→ **Task instructions**: Update the items from the line containing "The image size" through the end of the items, inclusive, by replacing "Tap" with "Click" and leaving everything else unchanged. Give those lines only.

(Data entries)
■ ■ ■ ■

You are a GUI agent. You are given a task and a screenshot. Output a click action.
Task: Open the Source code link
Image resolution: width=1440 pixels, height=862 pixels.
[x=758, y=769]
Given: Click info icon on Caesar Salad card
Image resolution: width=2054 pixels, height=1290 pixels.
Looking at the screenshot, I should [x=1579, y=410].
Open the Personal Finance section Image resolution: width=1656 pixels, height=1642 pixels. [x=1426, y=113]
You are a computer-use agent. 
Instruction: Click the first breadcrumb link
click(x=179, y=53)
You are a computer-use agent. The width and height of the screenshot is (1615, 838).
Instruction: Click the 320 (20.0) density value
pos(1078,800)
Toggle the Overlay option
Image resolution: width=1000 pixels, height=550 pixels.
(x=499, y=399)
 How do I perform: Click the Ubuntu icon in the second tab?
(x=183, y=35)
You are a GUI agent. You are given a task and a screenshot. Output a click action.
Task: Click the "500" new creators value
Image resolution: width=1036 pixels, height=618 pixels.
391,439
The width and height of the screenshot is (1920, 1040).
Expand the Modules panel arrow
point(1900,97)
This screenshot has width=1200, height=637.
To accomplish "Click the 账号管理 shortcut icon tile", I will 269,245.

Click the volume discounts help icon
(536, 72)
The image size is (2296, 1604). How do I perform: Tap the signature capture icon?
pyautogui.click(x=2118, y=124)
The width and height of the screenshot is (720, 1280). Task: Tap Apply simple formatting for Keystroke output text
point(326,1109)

■ ■ ■ ■

→ **Finished task**:
The image size is (2296, 1604). How do I perform: Click the signature capture icon?
pyautogui.click(x=2118, y=124)
The width and height of the screenshot is (720, 1280). Task: Click Apply simple formatting for Keystroke output text
point(326,1109)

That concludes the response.